The Government said the plans – including incentives for industry and investment in research – will support farmers to harness this innovation to boost home-grown fruit and vegetable production, and help reduce reliance on overseas production.

While being pleased that the strategy recognises the importance of domestic food production, members of the agricultural industry say it is important that the Government delivers "detail and direction" to farmers and food producers.

Richard Yates, who farms near Bridgnorth, said: "It is a seismic shift in Government policy and it is pleasing to see the importance of the farming industry and the vital role it plays in the economy is being recognised.

"But often the devil is in the detail and with any farming policy, we need to drill down into the detail and how it impacts at farm level.
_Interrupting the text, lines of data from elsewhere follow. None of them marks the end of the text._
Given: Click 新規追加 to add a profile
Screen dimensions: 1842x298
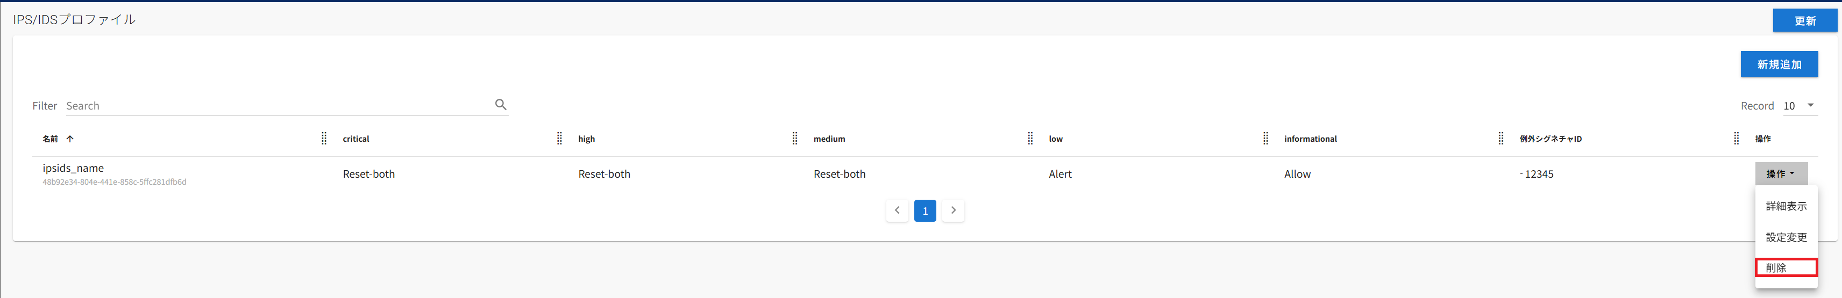Looking at the screenshot, I should [1778, 64].
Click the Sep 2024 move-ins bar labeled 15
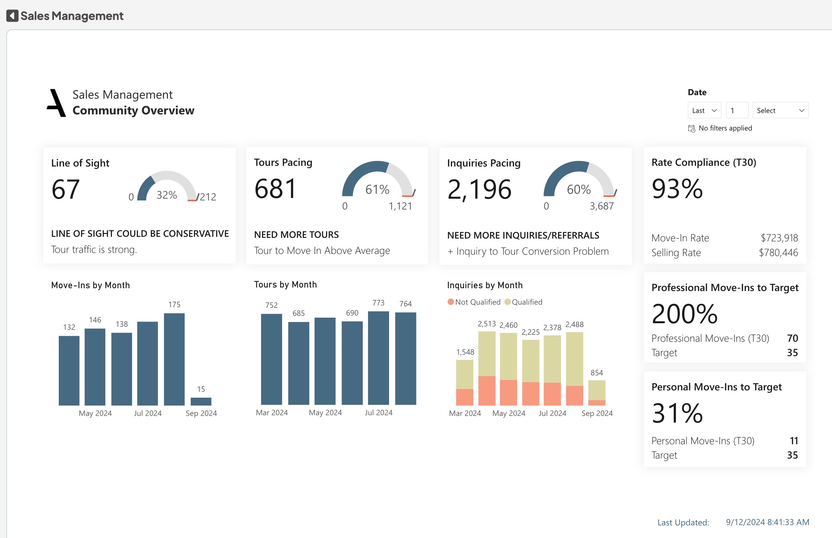The width and height of the screenshot is (832, 538). click(x=201, y=401)
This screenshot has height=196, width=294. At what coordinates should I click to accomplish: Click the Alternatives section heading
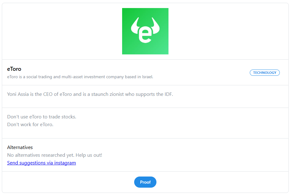pyautogui.click(x=20, y=147)
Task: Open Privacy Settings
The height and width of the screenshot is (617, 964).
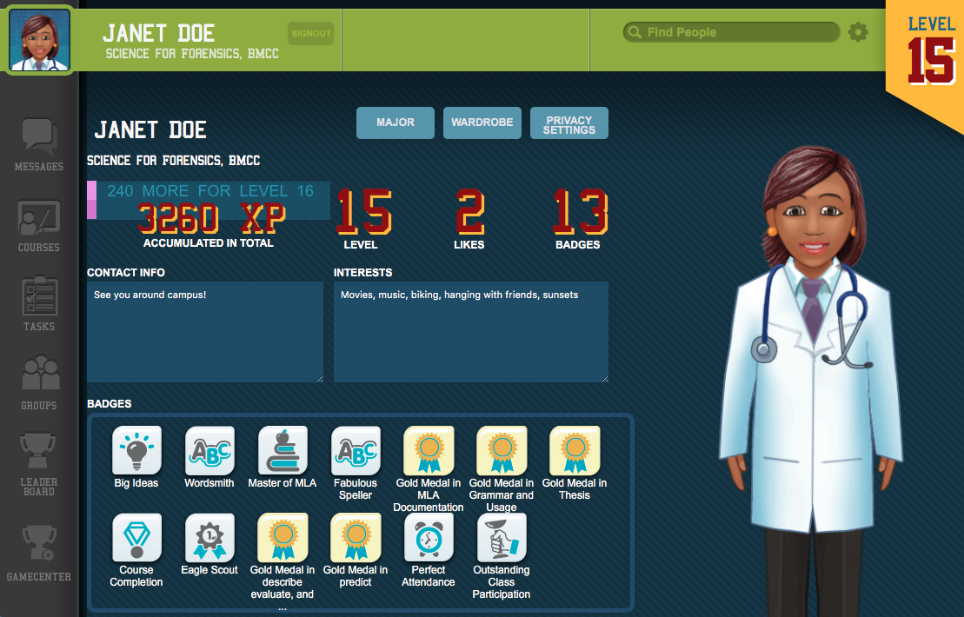Action: 568,123
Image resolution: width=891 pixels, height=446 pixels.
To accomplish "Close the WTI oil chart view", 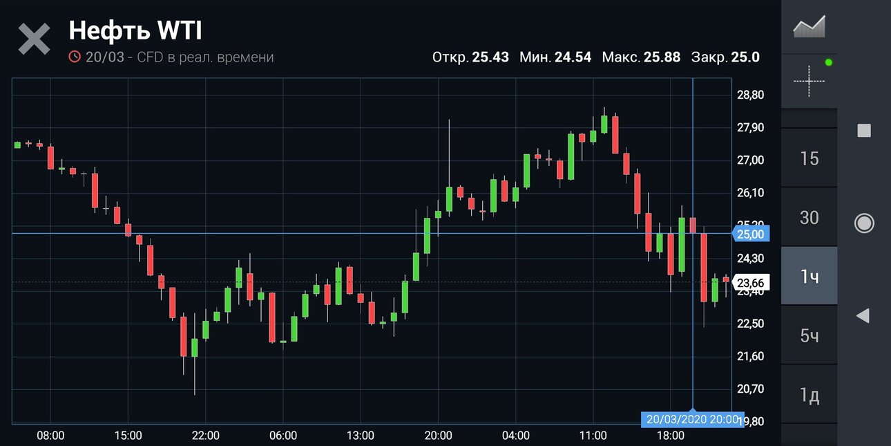I will (34, 39).
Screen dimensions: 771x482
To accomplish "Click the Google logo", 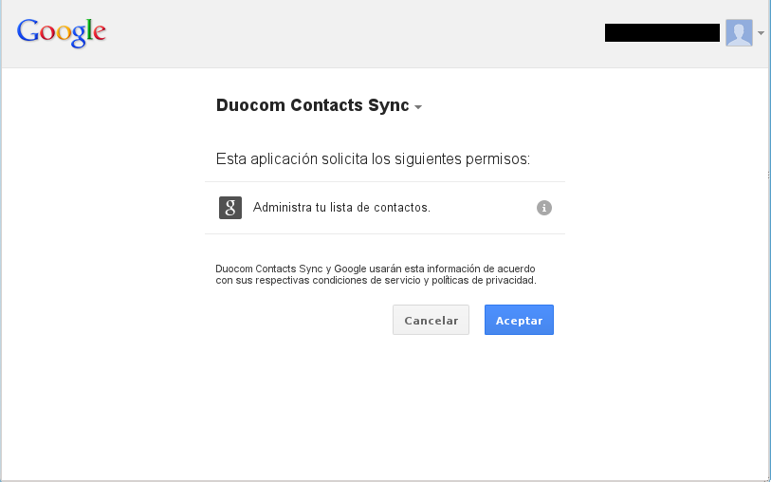I will click(62, 32).
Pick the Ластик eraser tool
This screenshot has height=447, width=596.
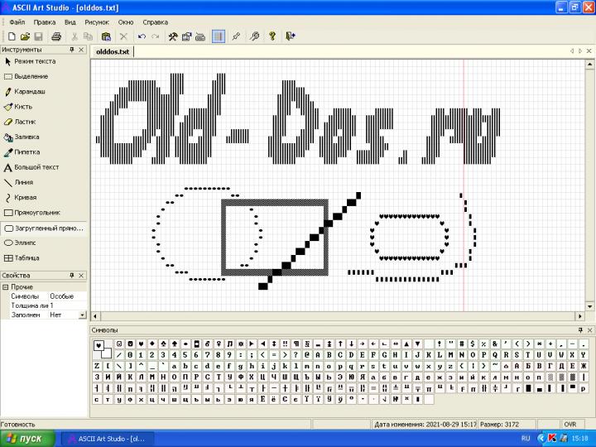(26, 121)
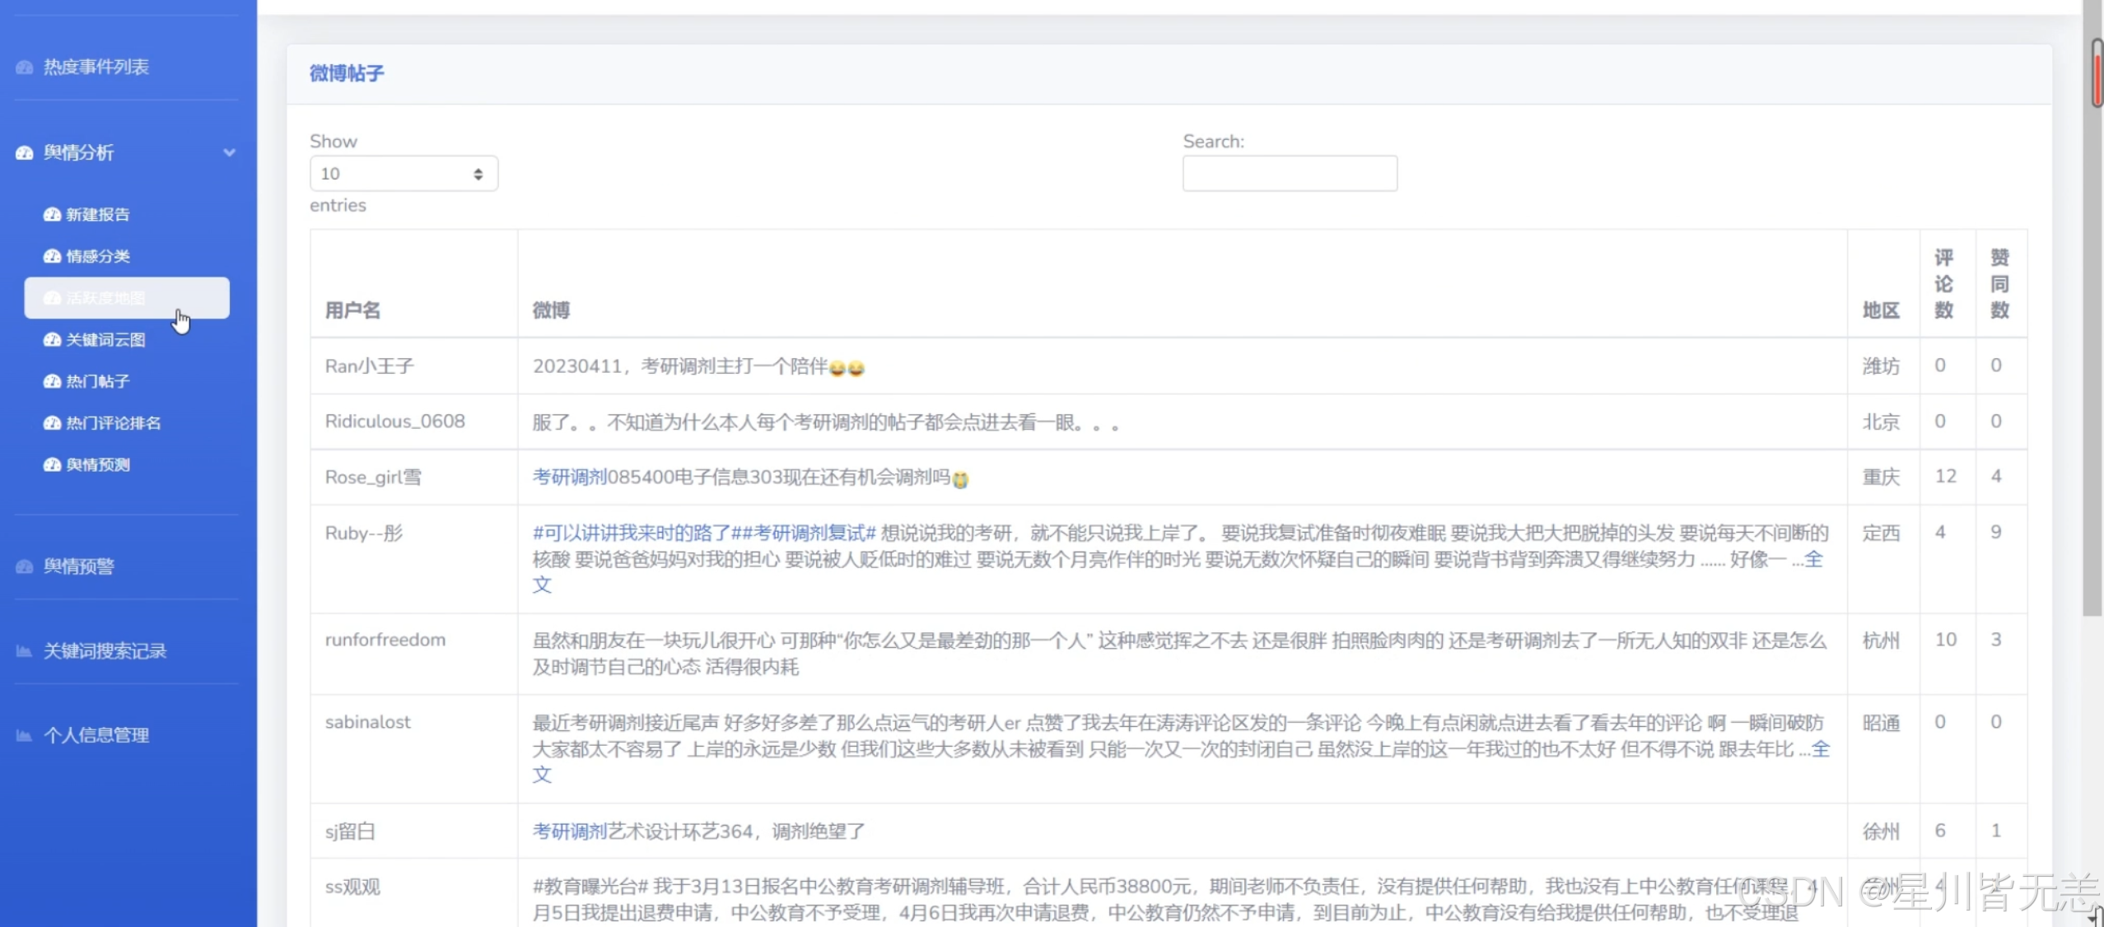
Task: Open 考研调剂 link in Rose_girl雪 post
Action: coord(569,477)
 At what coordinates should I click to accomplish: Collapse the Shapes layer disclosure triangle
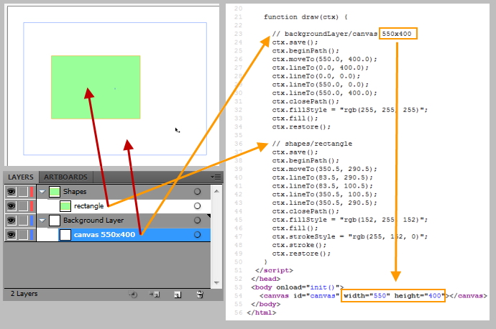point(42,192)
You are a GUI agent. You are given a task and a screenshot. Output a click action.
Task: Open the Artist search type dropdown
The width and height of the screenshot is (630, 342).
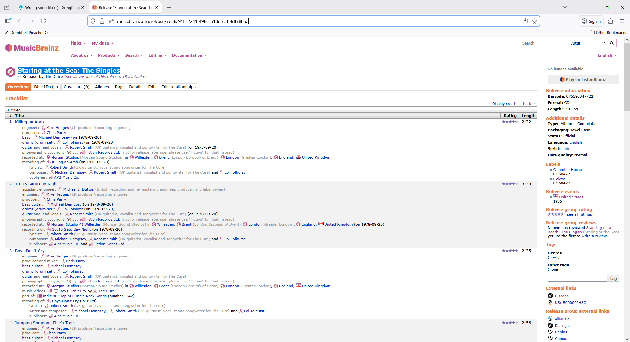pyautogui.click(x=588, y=43)
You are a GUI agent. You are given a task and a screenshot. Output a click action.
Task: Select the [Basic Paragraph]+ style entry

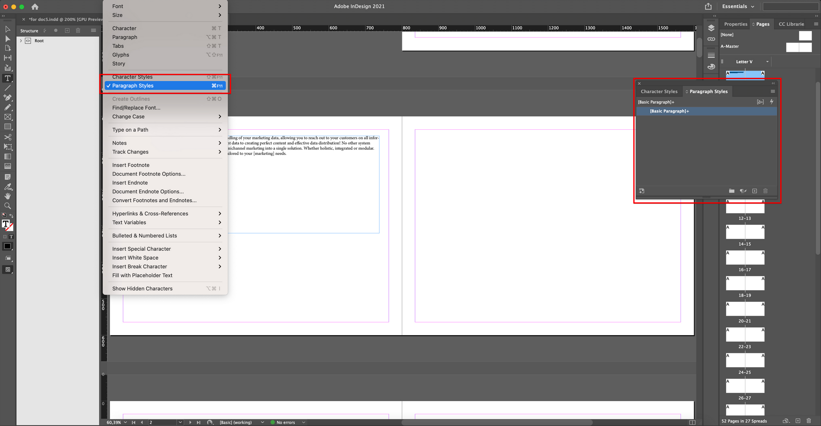tap(669, 111)
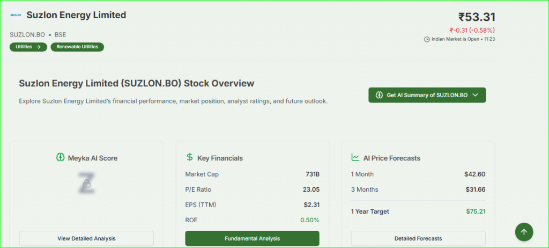549x248 pixels.
Task: Open the Detailed Forecasts button
Action: (x=418, y=238)
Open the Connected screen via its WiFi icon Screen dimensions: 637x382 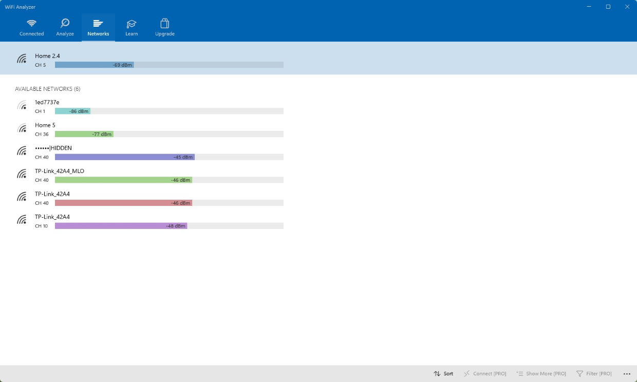(x=31, y=24)
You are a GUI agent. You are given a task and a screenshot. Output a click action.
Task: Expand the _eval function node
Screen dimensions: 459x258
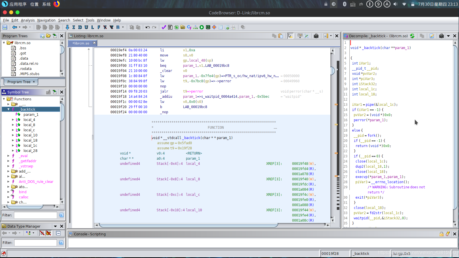point(9,156)
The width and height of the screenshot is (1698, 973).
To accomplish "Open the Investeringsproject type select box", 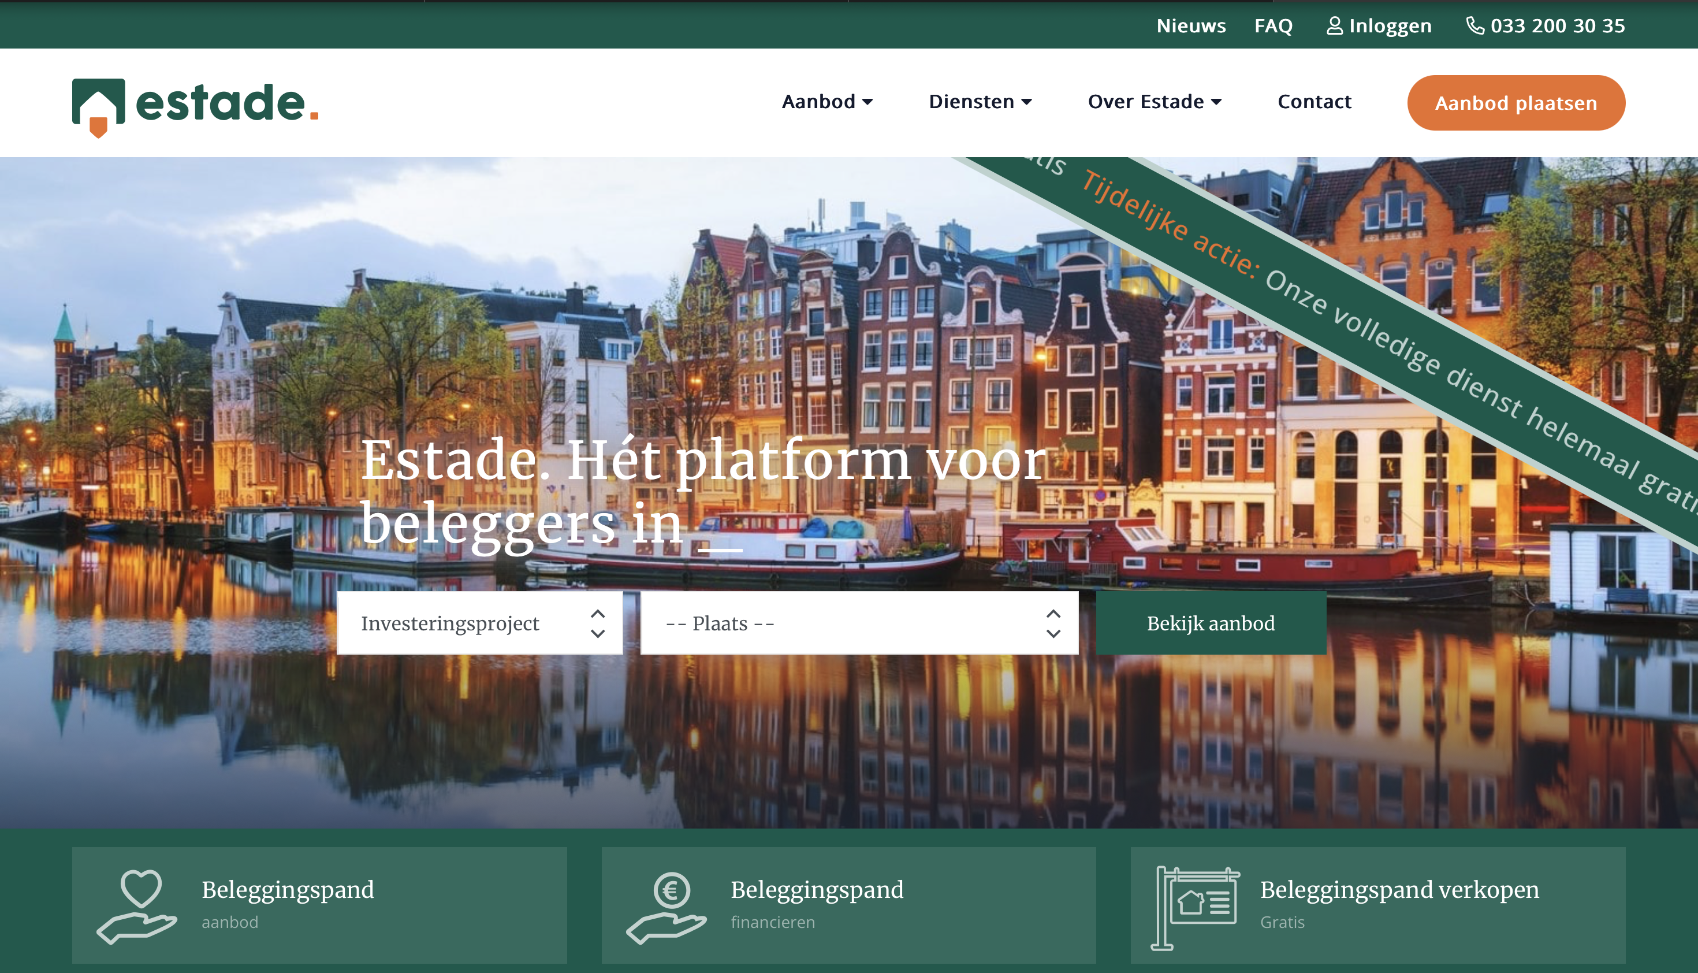I will click(468, 623).
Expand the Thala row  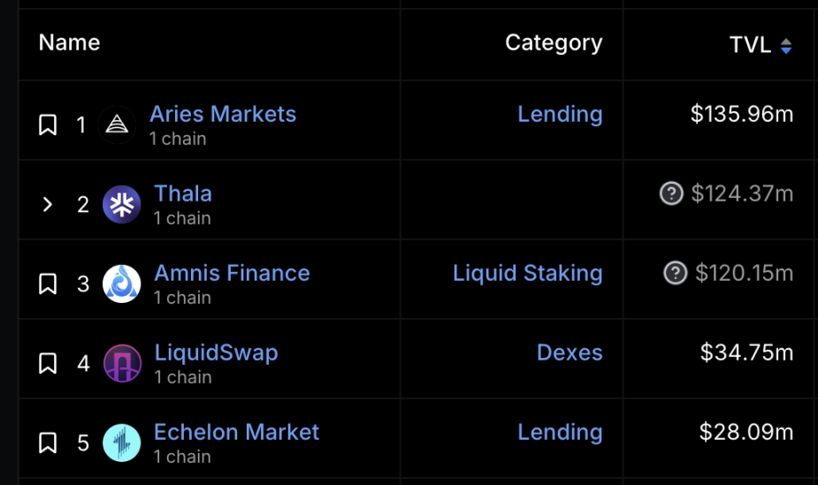click(x=48, y=205)
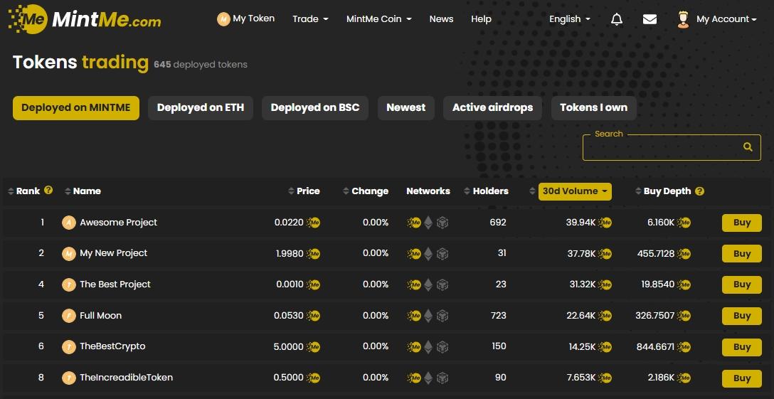Open the News menu item
The width and height of the screenshot is (774, 399).
tap(441, 19)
"As a farmer I am confident in doing my bit in feeding the nation, but the Ukraine crisis and rising energy, fuel and fertiliser costs mean a lot of farmers will take their foot off the accelerator, tighten their belts and not look to spend any additional money to stay in business, meaning they probably won't be as productive."

Under the plans, farmers are set to produce more home-grown food to help guard against future economic shocks.

One clear priority for ministers is to reduce the distance between farm and fork, with a vision for 50 per cent of public sector food spending to go on food produced locally or certified to higher standards.

NFU president Minette Batters said: “The National Food Strategy represents a clear milestone with the Government recognising the importance of domestic food production, maintaining our productive capacity and growing more food in this country, particularly at a time when the war in Ukraine has focused attention on the importance and fragility of our global food security.

“Food production will always be core to a nation’s resilience and I’m pleased Government has recognised this.

“Domestic food production and environmental delivery go hand-in-hand and we are proud that British farmers have an ambition to reach net zero by 2040, while still maintaining our current levels of food production.

“We know the public want to be eating more local, British food, and farmers are ready to play their part in producing high quality and climate-friendly food, all while protecting and enhancing our environment.

“We now need to see this strategy develop into clear delivery and investment to capitalise on the benefits food and farming delivers for the country, such as our world-leading standards of animal welfare, environmental protection and food safety.”

Edward Garratt, NFU Shropshire county adviser, added: “While there is a lot of detail to work through this is a real positive and something the union has influenced.

“For our members, growing crops and rearing animals remains at the heart of their farm businesses, but sustainability remains key.

“We will now go through the document and speak with NFU farmer and grower members in due course as we work to help deliver this strategy.”

The proposals have been criticised for not including a tax on salt and sugar. And environmental groups have accused the Government of rowing back on green ambitions.

Restaurateur Henry Dimbleby, the architect of a landmark review of the food system, said the policy document was not detailed enough to be called a strategy.